Problemas y tareas —
(1) Repite sin cambios un fragmento del texto sobre la tablilla: empieza en las palabras "Es costumbre ir" y termina después de "no puedes leerla.".
(2) Según el texto sobre la tablilla, ¿dónde está ubicada la tablilla?

Tablilla

La tablilla viene a ser donde se anuncian los óbitos y funerales consiguientes por medio de esquelas colocadas dentro de ella. Antes eran armaritos de madera que tenían un cristal con llave, de ahí el nombre. Ahora son paneles de metacrilato. Lo que no ha cambiado es la capacidad, sirven para tres esquelas. Cuando una funeraria tiene cuatro muertos el mismo día, al cuarto lo condenan al ostracismo y lo fijan con cinta adhesiva a la pared, fuera de la tablilla. Tampoco ha cambiado su ubicación, en la Plaza de España en una de las ventanas del puesto de la policía municipal.

Es costumbre ir a mirar la tablilla.

Es lo que hace el hombre de la imagen, viendo quien se ha muerto, por si tiene que cumplir. Ubicando al muerto en su estirpe, repasando su mote, que no lo ponen los de la funeraria, acordándose de los casos, si los hubo en la familia del finado. Si el óbito fue violento: quien lo iba a decir. Si el muerto es más joven que él: no somos nada. Volverá por enésima vez a hablar del destino, cada uno nacemos con la hora en la que nos vamos a morir puesta en ese instante: tenemos nuestro sino escrito y no nos podemos sustraer a el. Así es la vida, una mentira. Después, cuando comente con sus amigos en la plaza quién y de quién es el muerto, regresará a su casa con la satisfacción de poder haber visto otro nombre en la tablilla, por que ya se sabe: el problema es cuando no puedes leerla.

Datos proporcionados —
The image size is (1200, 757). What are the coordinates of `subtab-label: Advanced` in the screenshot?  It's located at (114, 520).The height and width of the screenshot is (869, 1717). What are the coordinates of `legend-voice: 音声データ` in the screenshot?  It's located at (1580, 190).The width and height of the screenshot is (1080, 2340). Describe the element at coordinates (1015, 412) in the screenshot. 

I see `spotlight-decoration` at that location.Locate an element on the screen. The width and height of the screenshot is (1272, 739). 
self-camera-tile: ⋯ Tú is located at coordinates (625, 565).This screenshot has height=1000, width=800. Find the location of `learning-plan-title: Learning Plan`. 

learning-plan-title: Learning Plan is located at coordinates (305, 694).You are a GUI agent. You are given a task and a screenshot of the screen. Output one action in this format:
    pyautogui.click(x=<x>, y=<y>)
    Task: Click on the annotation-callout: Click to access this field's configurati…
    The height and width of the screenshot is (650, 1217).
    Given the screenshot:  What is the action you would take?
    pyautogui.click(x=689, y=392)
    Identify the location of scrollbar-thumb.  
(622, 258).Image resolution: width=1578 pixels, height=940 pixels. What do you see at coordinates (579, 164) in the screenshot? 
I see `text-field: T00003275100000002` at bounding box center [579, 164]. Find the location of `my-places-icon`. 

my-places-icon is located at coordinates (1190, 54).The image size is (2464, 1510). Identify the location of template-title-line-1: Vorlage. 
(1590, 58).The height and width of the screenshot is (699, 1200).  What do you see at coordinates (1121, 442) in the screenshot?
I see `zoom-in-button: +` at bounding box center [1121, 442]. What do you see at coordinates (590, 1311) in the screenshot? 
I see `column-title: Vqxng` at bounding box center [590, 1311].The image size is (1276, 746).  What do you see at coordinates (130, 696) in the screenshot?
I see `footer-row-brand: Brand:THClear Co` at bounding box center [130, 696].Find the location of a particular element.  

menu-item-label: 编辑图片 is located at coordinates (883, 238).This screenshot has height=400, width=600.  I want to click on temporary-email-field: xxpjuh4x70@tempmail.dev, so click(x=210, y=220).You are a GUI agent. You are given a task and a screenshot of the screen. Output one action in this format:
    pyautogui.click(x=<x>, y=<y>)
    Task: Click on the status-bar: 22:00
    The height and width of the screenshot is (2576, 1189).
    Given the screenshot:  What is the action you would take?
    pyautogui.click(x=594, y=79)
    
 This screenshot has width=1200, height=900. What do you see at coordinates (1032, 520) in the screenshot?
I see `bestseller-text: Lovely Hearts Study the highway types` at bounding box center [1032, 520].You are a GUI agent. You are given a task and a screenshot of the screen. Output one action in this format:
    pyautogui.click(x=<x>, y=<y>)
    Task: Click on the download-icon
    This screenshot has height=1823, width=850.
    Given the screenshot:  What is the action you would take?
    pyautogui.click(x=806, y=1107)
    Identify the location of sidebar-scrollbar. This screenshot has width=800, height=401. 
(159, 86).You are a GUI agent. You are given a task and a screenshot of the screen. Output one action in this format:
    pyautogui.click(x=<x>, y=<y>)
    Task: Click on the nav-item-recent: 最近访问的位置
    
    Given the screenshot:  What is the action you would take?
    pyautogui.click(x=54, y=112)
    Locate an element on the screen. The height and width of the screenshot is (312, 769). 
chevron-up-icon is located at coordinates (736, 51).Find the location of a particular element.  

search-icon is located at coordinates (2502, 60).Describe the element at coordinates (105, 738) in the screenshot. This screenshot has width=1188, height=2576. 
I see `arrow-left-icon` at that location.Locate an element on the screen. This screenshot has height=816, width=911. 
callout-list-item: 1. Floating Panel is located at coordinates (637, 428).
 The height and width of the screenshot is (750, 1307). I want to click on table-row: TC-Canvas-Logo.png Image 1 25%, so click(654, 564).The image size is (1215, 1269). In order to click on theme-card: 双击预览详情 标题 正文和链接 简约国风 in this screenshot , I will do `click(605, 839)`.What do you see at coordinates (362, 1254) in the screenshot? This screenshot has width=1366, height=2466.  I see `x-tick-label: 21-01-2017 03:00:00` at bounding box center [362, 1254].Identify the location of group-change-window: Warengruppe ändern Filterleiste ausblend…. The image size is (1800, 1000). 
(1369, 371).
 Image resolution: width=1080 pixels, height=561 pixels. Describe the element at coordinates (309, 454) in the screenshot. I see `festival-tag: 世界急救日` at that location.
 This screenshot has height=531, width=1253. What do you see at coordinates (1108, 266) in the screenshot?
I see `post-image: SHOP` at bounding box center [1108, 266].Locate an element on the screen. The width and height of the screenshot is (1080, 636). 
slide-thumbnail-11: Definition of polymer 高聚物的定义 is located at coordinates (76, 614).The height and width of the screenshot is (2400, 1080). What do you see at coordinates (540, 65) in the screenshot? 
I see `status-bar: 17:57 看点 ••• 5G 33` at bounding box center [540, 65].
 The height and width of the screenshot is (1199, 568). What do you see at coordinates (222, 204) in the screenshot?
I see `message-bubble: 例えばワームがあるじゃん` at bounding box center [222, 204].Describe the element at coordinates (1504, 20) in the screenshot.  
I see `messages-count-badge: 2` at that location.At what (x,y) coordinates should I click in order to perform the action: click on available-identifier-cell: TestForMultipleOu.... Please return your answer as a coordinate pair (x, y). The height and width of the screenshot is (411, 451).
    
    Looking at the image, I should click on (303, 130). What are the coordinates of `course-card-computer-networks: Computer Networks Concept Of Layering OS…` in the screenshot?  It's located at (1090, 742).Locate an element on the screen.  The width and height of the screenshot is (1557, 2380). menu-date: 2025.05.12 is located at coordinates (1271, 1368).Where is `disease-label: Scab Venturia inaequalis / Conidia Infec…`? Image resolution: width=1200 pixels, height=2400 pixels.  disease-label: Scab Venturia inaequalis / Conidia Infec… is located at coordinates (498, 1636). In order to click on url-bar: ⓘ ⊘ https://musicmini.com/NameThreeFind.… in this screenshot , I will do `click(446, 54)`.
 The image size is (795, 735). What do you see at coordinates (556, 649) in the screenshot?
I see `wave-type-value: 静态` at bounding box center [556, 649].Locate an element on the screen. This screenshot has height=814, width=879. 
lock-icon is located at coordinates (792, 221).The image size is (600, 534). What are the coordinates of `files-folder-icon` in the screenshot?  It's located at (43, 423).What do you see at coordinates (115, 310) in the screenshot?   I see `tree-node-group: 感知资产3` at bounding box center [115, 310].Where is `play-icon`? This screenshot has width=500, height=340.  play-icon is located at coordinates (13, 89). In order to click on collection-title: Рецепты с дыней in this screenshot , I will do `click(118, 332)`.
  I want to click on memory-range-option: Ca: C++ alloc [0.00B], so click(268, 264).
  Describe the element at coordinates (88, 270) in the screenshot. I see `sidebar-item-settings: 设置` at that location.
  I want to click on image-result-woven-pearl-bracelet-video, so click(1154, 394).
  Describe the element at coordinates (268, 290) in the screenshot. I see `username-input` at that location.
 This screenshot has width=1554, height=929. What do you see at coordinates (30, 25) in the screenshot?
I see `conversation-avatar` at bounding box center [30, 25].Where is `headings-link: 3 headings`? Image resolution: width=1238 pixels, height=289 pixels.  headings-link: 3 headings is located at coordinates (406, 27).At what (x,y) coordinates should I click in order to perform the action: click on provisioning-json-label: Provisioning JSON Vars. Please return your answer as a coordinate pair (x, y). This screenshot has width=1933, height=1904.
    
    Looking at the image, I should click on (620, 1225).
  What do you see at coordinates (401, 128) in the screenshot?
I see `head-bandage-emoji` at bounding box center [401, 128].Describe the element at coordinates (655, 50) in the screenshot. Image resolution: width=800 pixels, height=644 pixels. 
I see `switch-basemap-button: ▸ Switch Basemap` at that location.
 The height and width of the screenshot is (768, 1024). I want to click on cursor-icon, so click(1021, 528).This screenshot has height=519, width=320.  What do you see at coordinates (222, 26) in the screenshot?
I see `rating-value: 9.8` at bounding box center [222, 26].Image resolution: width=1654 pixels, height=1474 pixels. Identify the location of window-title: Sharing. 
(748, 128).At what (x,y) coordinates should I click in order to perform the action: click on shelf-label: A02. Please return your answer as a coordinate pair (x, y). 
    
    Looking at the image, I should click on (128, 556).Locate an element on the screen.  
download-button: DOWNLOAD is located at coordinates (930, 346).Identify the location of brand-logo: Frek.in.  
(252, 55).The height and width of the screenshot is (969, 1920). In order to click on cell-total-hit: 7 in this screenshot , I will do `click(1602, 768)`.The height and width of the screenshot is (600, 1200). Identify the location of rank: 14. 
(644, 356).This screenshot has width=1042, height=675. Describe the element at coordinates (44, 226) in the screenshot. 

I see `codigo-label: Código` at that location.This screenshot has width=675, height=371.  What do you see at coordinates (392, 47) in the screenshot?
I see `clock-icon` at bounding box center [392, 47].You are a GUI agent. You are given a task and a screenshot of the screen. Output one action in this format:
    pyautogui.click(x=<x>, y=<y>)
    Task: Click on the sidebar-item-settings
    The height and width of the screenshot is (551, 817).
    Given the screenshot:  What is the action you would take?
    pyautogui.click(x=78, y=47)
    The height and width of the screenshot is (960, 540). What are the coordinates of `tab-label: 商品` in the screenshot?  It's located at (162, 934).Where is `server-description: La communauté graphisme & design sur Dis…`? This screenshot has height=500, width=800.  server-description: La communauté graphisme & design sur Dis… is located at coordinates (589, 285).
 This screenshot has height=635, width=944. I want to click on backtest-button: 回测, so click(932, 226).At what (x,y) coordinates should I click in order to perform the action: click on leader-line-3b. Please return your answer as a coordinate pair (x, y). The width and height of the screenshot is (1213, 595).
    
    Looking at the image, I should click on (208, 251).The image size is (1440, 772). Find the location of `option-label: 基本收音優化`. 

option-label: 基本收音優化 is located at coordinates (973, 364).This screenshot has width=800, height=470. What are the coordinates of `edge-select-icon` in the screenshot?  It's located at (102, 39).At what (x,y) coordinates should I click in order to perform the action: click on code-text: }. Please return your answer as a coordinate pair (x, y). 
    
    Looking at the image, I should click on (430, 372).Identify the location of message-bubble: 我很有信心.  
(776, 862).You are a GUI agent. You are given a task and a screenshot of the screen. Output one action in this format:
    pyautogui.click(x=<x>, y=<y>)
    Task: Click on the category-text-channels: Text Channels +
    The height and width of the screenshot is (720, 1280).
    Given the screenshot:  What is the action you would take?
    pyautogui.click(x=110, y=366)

Lista de respuestas —
(1)
Es costumbre ir a mirar la tablilla.

Es lo que hace el hombre de la imagen, viendo quien se ha muerto, por si tiene que cumplir. Ubicando al muerto en su estirpe, repasando su mote, que no lo ponen los de la funeraria, acordándose de los casos, si los hubo en la familia del finado. Si el óbito fue violento: quien lo iba a decir. Si el muerto es más joven que él: no somos nada. Volverá por enésima vez a hablar del destino, cada uno nacemos con la hora en la que nos vamos a morir puesta en ese instante: tenemos nuestro sino escrito y no nos podemos sustraer a el. Así es la vida, una mentira. Después, cuando comente con sus amigos en la plaza quién y de quién es el muerto, regresará a su casa con la satisfacción de poder haber visto otro nombre en la tablilla, por que ya se sabe: el problema es cuando no puedes leerla.

(2) En la Plaza de España, en una de las ventanas del puesto de la policía municipal.